### YOUR INSTRUCTIONS
Your answer must be every line of the data that contains "Switch".

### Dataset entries
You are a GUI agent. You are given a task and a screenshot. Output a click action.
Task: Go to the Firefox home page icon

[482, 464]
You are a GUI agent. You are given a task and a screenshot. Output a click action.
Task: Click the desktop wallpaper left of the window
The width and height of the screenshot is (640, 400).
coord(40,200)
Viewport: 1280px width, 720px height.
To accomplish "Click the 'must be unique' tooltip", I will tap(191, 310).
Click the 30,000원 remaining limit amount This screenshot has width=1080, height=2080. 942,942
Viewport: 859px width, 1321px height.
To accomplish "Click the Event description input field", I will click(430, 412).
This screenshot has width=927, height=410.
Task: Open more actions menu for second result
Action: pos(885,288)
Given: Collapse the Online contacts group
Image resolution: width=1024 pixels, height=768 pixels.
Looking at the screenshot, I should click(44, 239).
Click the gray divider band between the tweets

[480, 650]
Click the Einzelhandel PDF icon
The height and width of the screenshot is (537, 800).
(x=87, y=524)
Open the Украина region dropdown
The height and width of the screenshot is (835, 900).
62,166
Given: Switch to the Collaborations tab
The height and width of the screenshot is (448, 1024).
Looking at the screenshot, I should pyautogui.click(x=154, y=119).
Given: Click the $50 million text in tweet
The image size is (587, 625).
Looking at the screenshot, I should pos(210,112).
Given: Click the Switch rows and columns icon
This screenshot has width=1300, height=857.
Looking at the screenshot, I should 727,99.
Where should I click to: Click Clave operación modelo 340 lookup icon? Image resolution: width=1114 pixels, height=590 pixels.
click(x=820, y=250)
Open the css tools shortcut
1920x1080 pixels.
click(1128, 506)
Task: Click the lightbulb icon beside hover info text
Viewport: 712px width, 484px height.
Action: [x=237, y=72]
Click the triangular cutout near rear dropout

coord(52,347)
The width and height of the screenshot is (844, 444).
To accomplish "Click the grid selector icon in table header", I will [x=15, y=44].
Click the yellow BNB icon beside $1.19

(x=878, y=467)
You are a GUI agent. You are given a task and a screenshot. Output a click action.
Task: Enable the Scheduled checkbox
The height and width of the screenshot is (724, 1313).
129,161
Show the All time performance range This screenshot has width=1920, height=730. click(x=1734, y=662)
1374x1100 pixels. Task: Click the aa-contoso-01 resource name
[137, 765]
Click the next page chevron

### RESULT OF THIS TASK
Given: Switch to the Collaborations tab
Given: Click the Switch rows and columns icon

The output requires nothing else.